◆ **TASK BRIEF**
What you return must match the records character for character.
*** Opening of EXERCISE INPUTS ***
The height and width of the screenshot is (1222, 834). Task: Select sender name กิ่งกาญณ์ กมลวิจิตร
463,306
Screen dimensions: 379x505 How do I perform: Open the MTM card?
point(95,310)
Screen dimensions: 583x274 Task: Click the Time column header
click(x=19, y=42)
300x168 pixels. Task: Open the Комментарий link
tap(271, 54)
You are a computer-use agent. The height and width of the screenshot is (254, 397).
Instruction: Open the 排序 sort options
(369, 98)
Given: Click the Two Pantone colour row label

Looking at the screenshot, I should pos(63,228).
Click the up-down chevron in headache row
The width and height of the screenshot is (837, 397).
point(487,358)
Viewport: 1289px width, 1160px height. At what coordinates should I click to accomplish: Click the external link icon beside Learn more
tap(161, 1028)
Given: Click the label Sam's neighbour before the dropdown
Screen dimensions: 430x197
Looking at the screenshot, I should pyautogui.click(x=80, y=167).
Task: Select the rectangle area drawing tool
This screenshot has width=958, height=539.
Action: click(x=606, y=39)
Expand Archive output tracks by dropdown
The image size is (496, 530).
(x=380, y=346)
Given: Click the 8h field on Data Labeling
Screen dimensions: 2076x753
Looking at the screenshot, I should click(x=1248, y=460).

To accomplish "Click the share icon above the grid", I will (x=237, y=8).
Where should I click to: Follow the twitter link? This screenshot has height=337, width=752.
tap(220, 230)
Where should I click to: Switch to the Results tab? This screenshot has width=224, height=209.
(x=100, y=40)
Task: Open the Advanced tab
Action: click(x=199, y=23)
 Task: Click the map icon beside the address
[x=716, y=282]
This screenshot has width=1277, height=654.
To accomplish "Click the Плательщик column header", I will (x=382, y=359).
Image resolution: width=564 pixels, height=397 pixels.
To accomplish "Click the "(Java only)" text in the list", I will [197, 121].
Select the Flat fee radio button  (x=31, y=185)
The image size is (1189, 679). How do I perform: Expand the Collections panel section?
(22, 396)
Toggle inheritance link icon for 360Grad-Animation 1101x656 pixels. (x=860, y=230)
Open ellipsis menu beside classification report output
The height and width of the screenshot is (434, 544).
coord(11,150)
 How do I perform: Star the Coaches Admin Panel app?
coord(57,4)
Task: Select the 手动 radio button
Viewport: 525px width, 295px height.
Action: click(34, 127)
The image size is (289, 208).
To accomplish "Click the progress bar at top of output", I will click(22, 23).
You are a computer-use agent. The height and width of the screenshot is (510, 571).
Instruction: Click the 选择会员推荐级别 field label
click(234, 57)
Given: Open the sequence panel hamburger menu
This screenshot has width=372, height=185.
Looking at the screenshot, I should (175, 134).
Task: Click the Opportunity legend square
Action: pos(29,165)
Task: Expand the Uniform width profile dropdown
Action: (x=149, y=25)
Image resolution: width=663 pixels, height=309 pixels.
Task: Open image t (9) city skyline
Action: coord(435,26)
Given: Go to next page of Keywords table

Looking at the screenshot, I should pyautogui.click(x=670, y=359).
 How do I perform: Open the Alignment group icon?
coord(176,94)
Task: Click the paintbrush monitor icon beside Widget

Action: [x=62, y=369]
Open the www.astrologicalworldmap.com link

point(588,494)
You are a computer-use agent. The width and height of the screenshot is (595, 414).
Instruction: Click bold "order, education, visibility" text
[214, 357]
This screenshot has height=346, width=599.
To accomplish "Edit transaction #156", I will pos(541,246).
*** Close of EXERCISE INPUTS ***
◆ **RESPONSE AREA**
The height and width of the screenshot is (1222, 834). Task: Select sender name กิ่งกาญณ์ กมลวิจิตร
463,306
Screen dimensions: 379x505 How do I perform: Open the MTM card?
point(95,310)
Screen dimensions: 583x274 Task: Click the Time column header
click(x=19, y=42)
300x168 pixels. Task: Open the Комментарий link
tap(271, 54)
You are a computer-use agent. The height and width of the screenshot is (254, 397).
Instruction: Open the 排序 sort options
(369, 98)
Given: Click the Two Pantone colour row label

Looking at the screenshot, I should pos(63,228).
Click the up-down chevron in headache row
The width and height of the screenshot is (837, 397).
point(487,358)
Viewport: 1289px width, 1160px height. At what coordinates should I click to accomplish: Click the external link icon beside Learn more
tap(161, 1028)
Given: Click the label Sam's neighbour before the dropdown
Screen dimensions: 430x197
Looking at the screenshot, I should pyautogui.click(x=80, y=167).
Task: Select the rectangle area drawing tool
This screenshot has width=958, height=539.
Action: click(x=606, y=39)
Expand Archive output tracks by dropdown
The image size is (496, 530).
(x=380, y=346)
Given: Click the 8h field on Data Labeling
Screen dimensions: 2076x753
Looking at the screenshot, I should click(x=1248, y=460).

To accomplish "Click the share icon above the grid", I will (x=237, y=8).
Where should I click to: Follow the twitter link? This screenshot has height=337, width=752.
tap(220, 230)
Where should I click to: Switch to the Results tab? This screenshot has width=224, height=209.
(x=100, y=40)
Task: Open the Advanced tab
Action: click(x=199, y=23)
 Task: Click the map icon beside the address
[x=716, y=282]
This screenshot has width=1277, height=654.
To accomplish "Click the Плательщик column header", I will (x=382, y=359).
Image resolution: width=564 pixels, height=397 pixels.
To accomplish "Click the "(Java only)" text in the list", I will [197, 121].
Select the Flat fee radio button  (x=31, y=185)
The image size is (1189, 679). How do I perform: Expand the Collections panel section?
(22, 396)
Toggle inheritance link icon for 360Grad-Animation 1101x656 pixels. (x=860, y=230)
Open ellipsis menu beside classification report output
The height and width of the screenshot is (434, 544).
coord(11,150)
 How do I perform: Star the Coaches Admin Panel app?
coord(57,4)
Task: Select the 手动 radio button
Viewport: 525px width, 295px height.
Action: click(34, 127)
The image size is (289, 208).
To accomplish "Click the progress bar at top of output", I will click(22, 23).
You are a computer-use agent. The height and width of the screenshot is (510, 571).
Instruction: Click the 选择会员推荐级别 field label
click(234, 57)
Given: Open the sequence panel hamburger menu
This screenshot has width=372, height=185.
Looking at the screenshot, I should (175, 134).
Task: Click the Opportunity legend square
Action: pos(29,165)
Task: Expand the Uniform width profile dropdown
Action: (x=149, y=25)
Image resolution: width=663 pixels, height=309 pixels.
Task: Open image t (9) city skyline
Action: coord(435,26)
Given: Go to next page of Keywords table

Looking at the screenshot, I should pyautogui.click(x=670, y=359).
 How do I perform: Open the Alignment group icon?
coord(176,94)
Task: Click the paintbrush monitor icon beside Widget

Action: [x=62, y=369]
Open the www.astrologicalworldmap.com link

point(588,494)
You are a computer-use agent. The width and height of the screenshot is (595, 414).
Instruction: Click bold "order, education, visibility" text
[214, 357]
This screenshot has height=346, width=599.
To accomplish "Edit transaction #156", I will pos(541,246).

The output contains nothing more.